Last Updated on July 27, 2021
Expanding your business can be an exciting time. This will likely mean that you are doing well enough to support yourself and your business comfortably but have the hunger to progress it even further. One way in which to do this, is to take your business international. This may sound like a simple enough endeavor, but there is a lot to consider. Not only will you be dealing with your own domestic corporate system but also an international one. This article will help you come to terms with the vast international business market.
Where to set up Internationally
This is one of the first considerations you need to make. There has been a trend recently to expand businesses in the Middle East. This is because governments there actively encourage foreign expansion providing benefits to do this. This is so popular that creation business consultants in Saudi Arabia have begun to make a fortune. They can help you set up a presence on their soil and guide you through your expansion.

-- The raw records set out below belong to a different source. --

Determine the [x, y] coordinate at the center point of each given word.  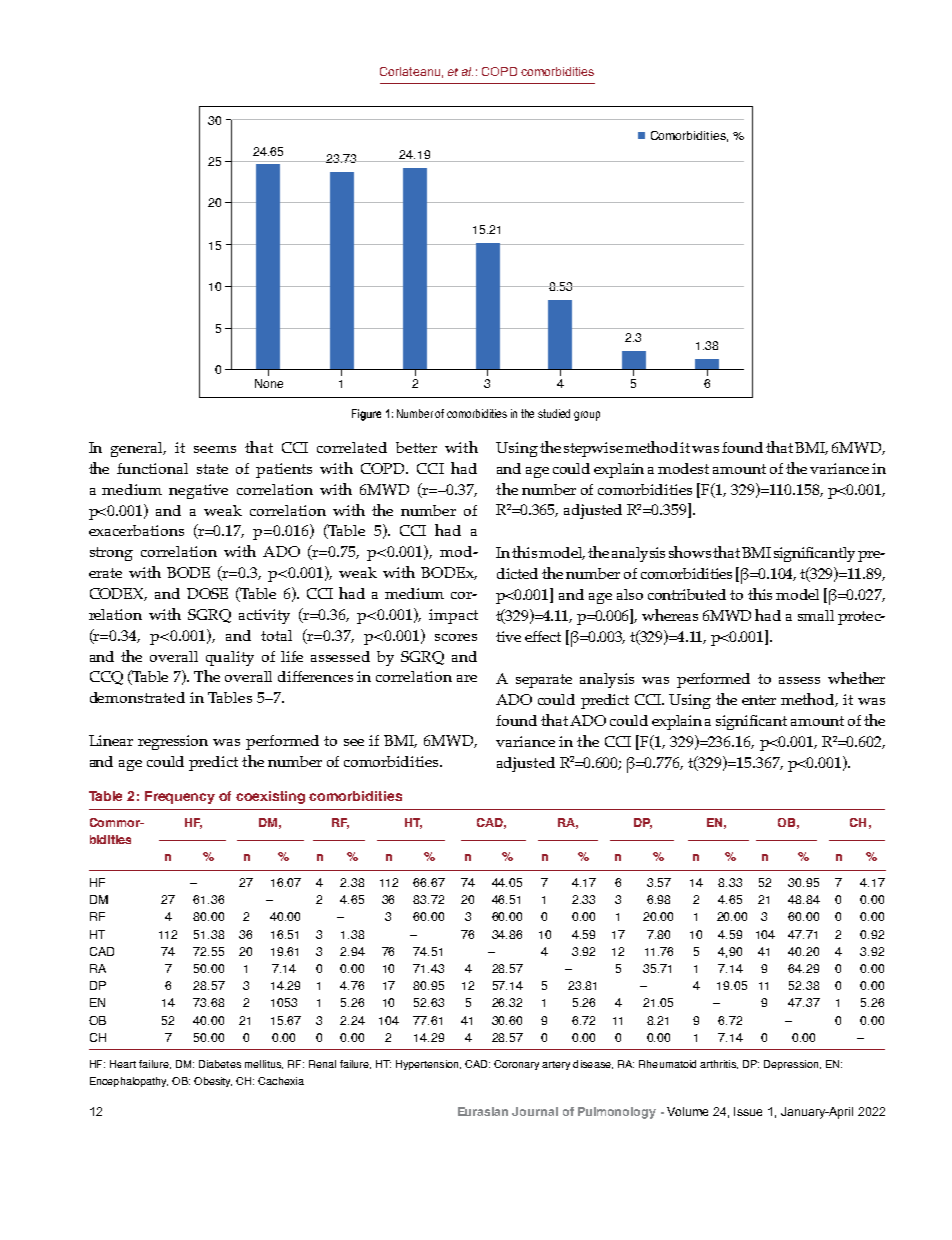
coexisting [270, 797]
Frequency [180, 797]
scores [456, 637]
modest [683, 468]
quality [230, 658]
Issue [748, 1111]
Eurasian [483, 1111]
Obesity [213, 1082]
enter [759, 700]
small [816, 615]
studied [554, 413]
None [269, 383]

When your company is ready to consider global expansion, one of the first things you will be advised to do is to set up an international entity. This can also be known as a foreign legal entity. This will be your foreign arm in the new country. It is one of the primary tools you will need when beginning your journey overseas. But in order to do this you will usually be required to fulfil three main criteria:
- A Representative Office – This establishes a presence in the country you want to expand into. This type of office can conduct research and begin exploring the idea of further expansion. Importantly it does not function as a business and because of this is usually easy to set up. All it needs is registration with the national and local government.
- A Branch Office – A branch office is an extension of your company. It is owned by your company and its taxes and administration are handled according to the law of your company’s home country. This grants a little bit more flexibility in your international business transactions but can also open you up to greater legal liability. You will need a manager as a responsible business representative in this office though. They will need to apply for permanent residence in the host country.
- A Subsidiary – A subsidiary is something that is owned by the parent company but can operate as a separate legal entity. This means that the parent company is protected from legal liability. This also has the benefit that your company can branch deeper into foreign markets and gain more international credibility. However, they are expensive and can face regulatory challenges that are specific to the country they reside in. On top of this you will need a company representative who can speak on behalf of the company and yours.
How to know the time is right?
Statistically speaking less than a quarter of businesses set up from the US are globally successful. However, this should not deter you. You should research where you want to expand and take your time in following the steps. Rushing ahead can mean that you miss important information that may cost you in the future. Once you understand the market, you can then thrive in it.